Mailinator(tm) Blog: A Beautiful Race Condition
I recently gave a keynote at the ICIS 2009 conference in Shanghai. The topic was why multithreaded programming seemed so easy, yet turned out to be so hard. The fun part was I investigated (per my last post and this one) several old, personal concurrency demons I knew existed but wanted to know more about.One of those was, indeed, my favorite race condition. It doesn't escape me that its probably wholly unhealthy to even *have* a favorite race condition (akin to having a favorite pimple or something) - but nonetheless, the elegance of this one still makes my heart aflutter.
The scenario of this race is that we assume, not terribly inaccurately, that race conditions at times, can cause corrupted data. However, what if we have a situation where we sort of don't mind some corrupted data? A "good enough" application as it were.

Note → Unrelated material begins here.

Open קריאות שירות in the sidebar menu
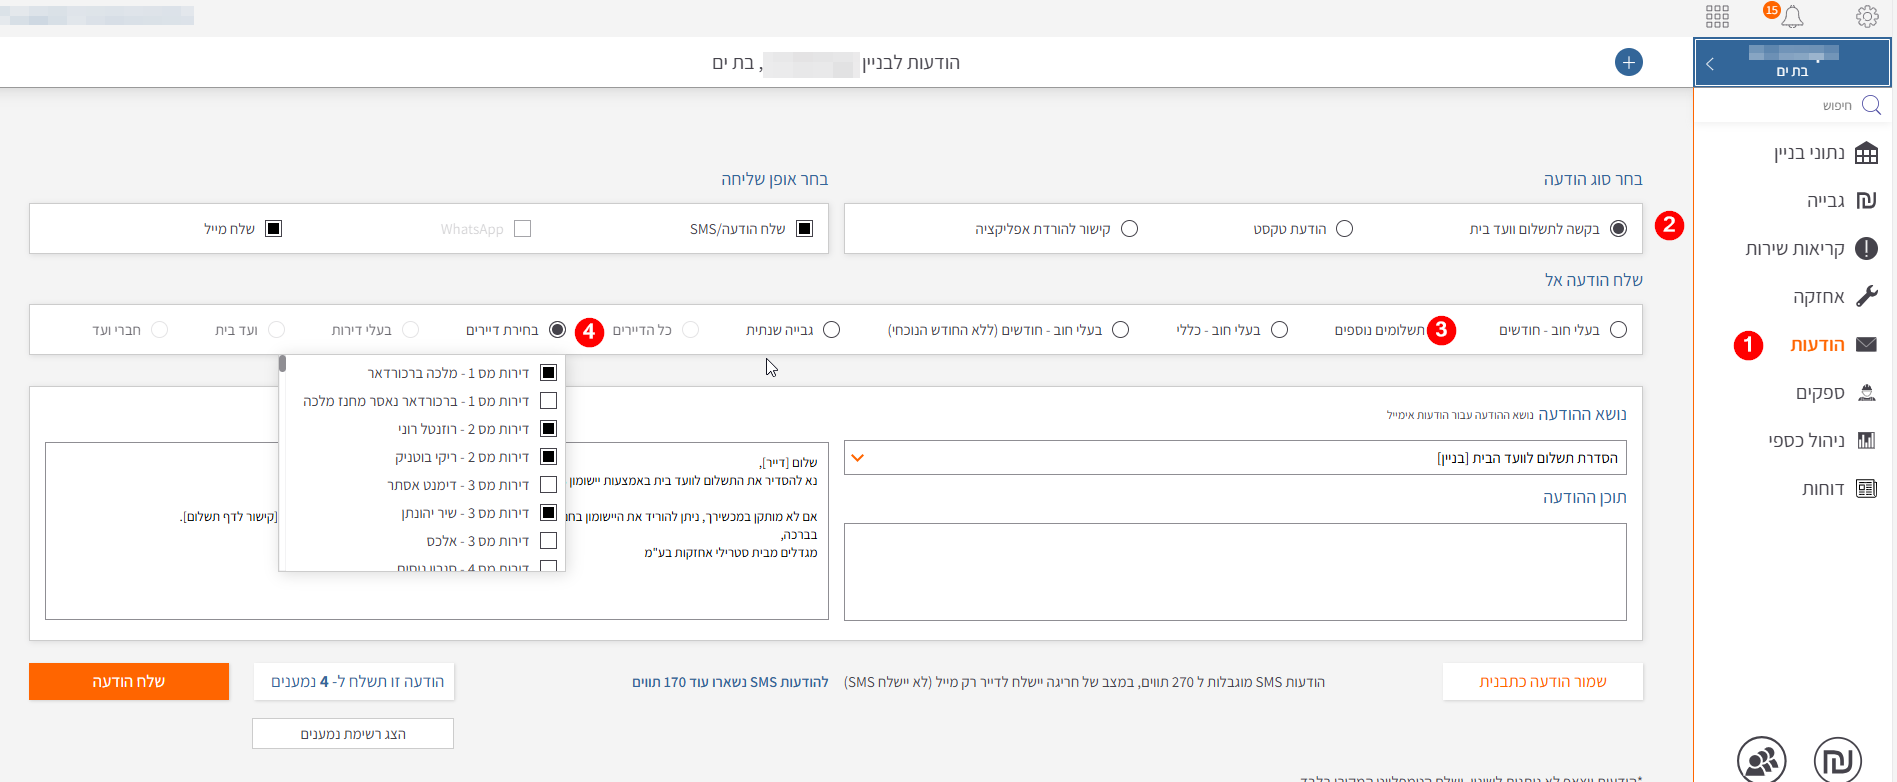Screen dimensions: 1897x782 coord(1810,249)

The dangerous part of all this is if we assume (without digging in) what kind of data corruption can happen. As you'll see, you might just not get the type of data corruption you were hoping for (which is one of the sillier sentences I've ever written).
The particular instance of this kind of happy racing I've encountered is where someone uses a java.util.HashMap as a cache. I've never done such a thing myself, but I heard about this race and thus this analysis. They may use it with a linked-list or maybe just raw, but the baseline is that they figure a synchronized HashMap will be expensive - and in their case, a race condition inside the HashMap will just lose (or double up on) an entry now and then.